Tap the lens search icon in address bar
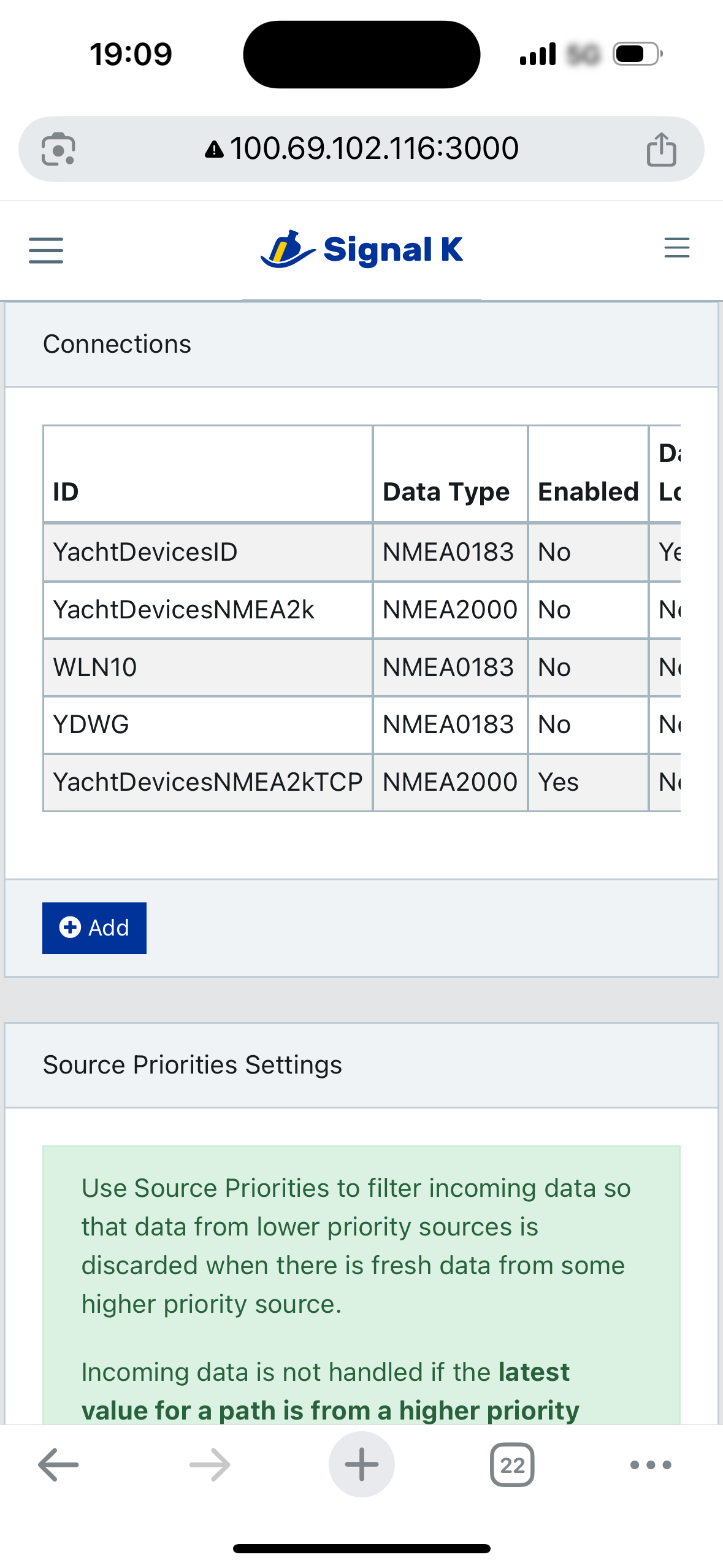This screenshot has height=1568, width=723. [58, 149]
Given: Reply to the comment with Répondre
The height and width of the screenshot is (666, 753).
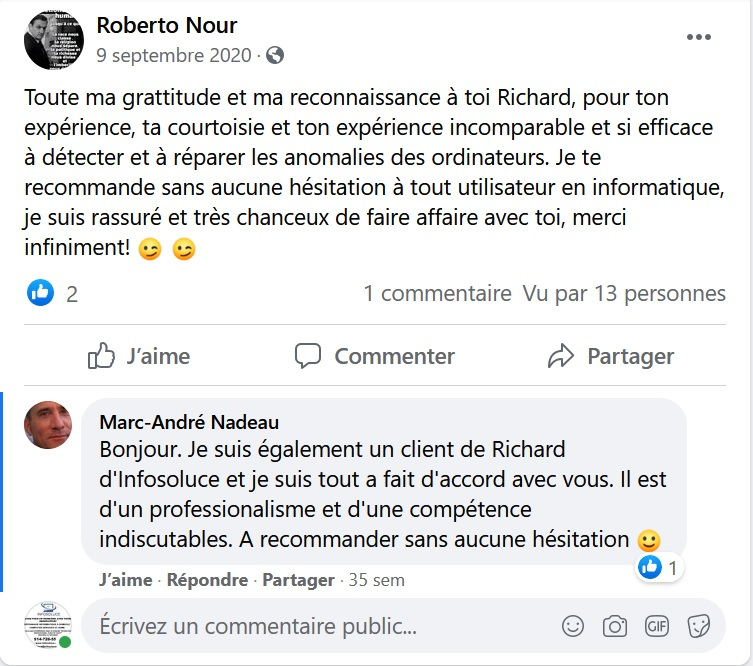Looking at the screenshot, I should tap(207, 580).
• • • • • • •
■ Given problem
Please recast the text lines of the material above as a JSON list of strings, one string per line, leaving out blank lines and the pictures.

■ Finished exercise
[
  "Tap the lens search icon in address bar",
  "This screenshot has height=1568, width=723. [58, 149]",
  "Given: Reply to the comment with Répondre",
  "The height and width of the screenshot is (666, 753).",
  "Looking at the screenshot, I should tap(207, 580)."
]